Одна из самых замечательных черт этого успеха в том, что он достигнут человеком неопытным в международной дипломатии. «Я склонен думать, что он (Кромвель) не имел слишком больших знаний в этой области («внешние дела»), — писал позднее критик Слингсби Безел в некоторой мере справедливо[299]. В 1655 году бранденбургский посол Иоанн Фридрих Шлезер посчитал необходимым обучить Кромвеля дипломатии относительно Балтики с помощью краткой лекции, используя карты. Другие рассказывали о недостатке опыта в международной дипломатии у кромвелевских советников. В августе 1655 года Кромвель сообщил по секрету шведскому послу в Лондоне Христеру Бонду, что «для него было горем то, что он так плохо образован и редко рискует говорить на любом другом языке, кроме английского». Через год Бонд был изумлен, когда узнал после отъезда Филипа Медоуса в Португалию, что немногие в кромвелевском окружении знали главные языки дипломатии. «Это позор, — писал он, — у них нет никого, кто может написать приличную строку на латыни, но слепой Мильтон должен переводить все, что они пожелают, с английского на латинский, и можно легко представить, как это происходит»[300]. Даже Балстроуд Уайтлок, который был назначен Кромвелем на дипломатическую работу, включая посольство в Швеции, обычно называл договор Оснабрюка 1648 года как договор Аугсбурга.

Тем не менее Кромвель и его советники обеспечили большой для своего времени международный авторитет республики. Даже враждебные наблюдатели, например, роялист сэр Эдвард Гайд, граф Кларендон, писали после Реставрации, что «величие Кромвеля в стране было лишь тенью славы, которую он имел за границей. Было трудно узнать, кто его больше опасался: Франция, Испания или Нидерланды, где его дружба была такой ценностью, к какой он привык. И так как они все приносили в жертву свою честь и интересы для его удовлетворения, то нет ничего, что он мог бы потребовать и в чем любой из них отказал бы ему»[301].

Когда английские послы впервые поехали за границу сразу же после установления республики, уважаемое международное мнение сторонилось их как представителей незаконного режима цареубийц. Наконец, двух послов в 1649 году убили.
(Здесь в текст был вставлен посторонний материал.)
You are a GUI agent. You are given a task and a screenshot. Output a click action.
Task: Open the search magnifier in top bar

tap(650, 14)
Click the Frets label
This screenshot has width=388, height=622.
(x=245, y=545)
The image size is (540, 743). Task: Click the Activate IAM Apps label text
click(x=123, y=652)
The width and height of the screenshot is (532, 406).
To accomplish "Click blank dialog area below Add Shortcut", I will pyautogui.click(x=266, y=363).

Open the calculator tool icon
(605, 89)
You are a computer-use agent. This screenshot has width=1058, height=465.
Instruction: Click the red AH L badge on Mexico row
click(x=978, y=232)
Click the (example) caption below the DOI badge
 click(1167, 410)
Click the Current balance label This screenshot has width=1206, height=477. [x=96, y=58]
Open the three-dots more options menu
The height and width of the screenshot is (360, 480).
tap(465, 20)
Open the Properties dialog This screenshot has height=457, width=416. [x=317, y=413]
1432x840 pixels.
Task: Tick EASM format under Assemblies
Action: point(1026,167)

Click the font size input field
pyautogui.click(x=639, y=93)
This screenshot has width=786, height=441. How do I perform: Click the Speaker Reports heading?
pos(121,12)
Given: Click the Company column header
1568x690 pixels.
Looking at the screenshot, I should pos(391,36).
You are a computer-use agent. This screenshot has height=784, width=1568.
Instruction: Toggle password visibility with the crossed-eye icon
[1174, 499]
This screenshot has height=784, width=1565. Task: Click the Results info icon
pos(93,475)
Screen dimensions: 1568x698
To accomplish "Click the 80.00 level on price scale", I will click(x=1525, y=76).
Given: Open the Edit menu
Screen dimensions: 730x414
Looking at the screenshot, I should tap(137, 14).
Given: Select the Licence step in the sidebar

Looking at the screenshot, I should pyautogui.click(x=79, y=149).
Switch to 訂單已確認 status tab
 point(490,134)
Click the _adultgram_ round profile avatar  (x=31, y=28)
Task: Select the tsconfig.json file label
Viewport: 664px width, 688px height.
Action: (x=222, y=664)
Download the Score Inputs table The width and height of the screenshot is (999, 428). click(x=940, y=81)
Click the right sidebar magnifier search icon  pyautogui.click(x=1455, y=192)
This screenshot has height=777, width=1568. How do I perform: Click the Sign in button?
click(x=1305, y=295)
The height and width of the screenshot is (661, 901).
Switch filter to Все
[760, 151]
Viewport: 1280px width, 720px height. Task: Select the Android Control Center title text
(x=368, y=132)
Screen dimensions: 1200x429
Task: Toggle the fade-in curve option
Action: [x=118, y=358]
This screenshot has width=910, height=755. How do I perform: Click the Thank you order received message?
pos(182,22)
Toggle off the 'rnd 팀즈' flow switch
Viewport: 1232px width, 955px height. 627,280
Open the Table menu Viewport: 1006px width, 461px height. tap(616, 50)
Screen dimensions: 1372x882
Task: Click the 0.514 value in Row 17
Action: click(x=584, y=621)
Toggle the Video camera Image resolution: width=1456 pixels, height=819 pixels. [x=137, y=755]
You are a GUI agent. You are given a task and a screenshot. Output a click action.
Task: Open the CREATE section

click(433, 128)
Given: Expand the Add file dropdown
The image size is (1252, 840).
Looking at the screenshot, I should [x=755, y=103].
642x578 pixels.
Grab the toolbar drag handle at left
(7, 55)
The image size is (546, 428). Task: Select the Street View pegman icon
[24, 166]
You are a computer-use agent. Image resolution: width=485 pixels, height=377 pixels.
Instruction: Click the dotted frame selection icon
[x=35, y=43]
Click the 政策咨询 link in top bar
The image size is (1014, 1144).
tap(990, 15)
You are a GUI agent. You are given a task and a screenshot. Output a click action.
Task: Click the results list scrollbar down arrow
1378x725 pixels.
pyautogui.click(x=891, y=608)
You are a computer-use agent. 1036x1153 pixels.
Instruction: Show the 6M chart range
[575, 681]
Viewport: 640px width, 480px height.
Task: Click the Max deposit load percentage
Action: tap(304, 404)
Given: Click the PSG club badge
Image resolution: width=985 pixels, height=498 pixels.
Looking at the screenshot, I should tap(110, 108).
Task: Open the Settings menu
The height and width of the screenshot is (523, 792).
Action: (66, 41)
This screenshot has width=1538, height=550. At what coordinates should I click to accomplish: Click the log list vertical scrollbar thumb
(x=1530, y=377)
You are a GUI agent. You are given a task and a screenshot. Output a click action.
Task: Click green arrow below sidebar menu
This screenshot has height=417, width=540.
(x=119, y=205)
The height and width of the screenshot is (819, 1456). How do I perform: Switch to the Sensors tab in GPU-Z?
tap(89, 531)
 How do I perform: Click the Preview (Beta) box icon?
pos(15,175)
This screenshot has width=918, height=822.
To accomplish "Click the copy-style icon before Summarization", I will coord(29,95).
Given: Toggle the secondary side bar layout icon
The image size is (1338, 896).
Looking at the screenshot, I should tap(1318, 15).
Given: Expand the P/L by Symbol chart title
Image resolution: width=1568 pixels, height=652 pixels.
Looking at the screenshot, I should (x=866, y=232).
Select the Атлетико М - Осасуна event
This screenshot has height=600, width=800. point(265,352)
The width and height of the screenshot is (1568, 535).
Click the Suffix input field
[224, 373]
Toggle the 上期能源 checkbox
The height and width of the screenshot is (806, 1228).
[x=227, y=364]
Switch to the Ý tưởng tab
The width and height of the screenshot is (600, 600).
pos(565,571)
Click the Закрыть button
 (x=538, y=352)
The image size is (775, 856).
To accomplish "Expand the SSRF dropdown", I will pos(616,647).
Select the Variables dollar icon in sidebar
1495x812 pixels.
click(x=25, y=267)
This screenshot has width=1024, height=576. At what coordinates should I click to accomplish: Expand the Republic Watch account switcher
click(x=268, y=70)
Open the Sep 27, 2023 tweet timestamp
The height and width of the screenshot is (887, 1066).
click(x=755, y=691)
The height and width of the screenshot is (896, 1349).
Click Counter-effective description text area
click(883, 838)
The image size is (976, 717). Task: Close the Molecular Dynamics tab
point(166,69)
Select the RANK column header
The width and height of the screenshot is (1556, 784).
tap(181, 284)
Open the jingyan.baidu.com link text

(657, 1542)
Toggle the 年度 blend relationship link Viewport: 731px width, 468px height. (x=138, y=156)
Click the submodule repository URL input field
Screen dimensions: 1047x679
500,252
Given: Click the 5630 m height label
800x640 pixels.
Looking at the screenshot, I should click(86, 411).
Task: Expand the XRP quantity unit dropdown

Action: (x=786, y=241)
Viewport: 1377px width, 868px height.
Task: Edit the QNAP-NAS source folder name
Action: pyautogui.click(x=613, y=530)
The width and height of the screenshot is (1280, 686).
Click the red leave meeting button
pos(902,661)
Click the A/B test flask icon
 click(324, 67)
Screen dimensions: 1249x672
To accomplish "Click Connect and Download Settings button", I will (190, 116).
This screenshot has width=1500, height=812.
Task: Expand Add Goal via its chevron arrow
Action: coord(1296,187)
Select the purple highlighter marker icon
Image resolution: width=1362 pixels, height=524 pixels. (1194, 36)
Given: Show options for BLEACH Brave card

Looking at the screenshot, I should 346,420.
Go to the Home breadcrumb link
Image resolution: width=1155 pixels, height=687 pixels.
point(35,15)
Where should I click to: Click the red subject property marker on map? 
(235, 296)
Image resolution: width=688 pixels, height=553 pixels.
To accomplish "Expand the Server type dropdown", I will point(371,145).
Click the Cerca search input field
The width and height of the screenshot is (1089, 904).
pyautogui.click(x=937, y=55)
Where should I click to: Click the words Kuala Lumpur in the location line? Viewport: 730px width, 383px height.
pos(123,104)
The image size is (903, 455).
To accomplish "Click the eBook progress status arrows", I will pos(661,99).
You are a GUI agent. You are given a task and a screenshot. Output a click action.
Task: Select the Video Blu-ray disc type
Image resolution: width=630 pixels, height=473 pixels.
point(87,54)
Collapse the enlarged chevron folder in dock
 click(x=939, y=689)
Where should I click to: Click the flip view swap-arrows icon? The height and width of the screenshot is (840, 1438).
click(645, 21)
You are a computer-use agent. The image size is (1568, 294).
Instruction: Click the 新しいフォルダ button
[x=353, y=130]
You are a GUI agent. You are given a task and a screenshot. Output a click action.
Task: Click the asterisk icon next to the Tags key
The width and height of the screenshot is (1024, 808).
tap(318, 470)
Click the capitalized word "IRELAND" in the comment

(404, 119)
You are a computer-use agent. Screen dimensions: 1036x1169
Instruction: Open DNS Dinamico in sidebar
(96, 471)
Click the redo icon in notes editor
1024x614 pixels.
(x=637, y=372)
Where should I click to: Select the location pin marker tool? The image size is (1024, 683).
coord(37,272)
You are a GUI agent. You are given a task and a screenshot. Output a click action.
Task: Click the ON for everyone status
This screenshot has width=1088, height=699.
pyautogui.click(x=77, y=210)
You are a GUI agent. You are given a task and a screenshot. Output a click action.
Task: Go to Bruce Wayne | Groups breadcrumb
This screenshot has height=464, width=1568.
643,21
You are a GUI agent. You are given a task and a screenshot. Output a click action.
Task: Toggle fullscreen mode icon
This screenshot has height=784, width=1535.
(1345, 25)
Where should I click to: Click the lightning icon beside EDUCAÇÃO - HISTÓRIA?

Однако в течение нескольких лет, конечно, после того как Кромвель стал протектором в 1653 году, большинство главных держав Европы довольно высоко оценивали республику и хотели иметь ее в качестве друга и союзника.

Хотя это было ограниченным суждением о природе внешней политики Кромвеля, сразу после Реставрации критика Слингсби Безела этой политики за якобы достижение религиозных целей Кромвеля ценой национальных интересов Англии открыла спор, который до сих пор не разрешен: была ли внешняя политика Кромвеля определена анахроническими религиозными целями? Преследовал ли Кромвель цели, противоречащие действительным национальным интересам Англии?

вернуться

299

Slingsby Bethel, The World's Mistake in Oliver Cromwell, printed in W. Oldys (ed.), Harleian Miscellany; or a Collection of Scarce, Curious and Entertaining Tracts… (10 vols, 1808—13), vol. I, p. 289.

вернуться

300

M. Roberts (ed.), Swedish Diplomats at Cromwell's Court 1655 — 56: the Missions of Peter Julius Coyet and Christer Bonde (Camden Society, 4th series, vol. 36, 1988), pp. 114, 282.

вернуться

301

Clarendon, History, vol. VI, p. 94.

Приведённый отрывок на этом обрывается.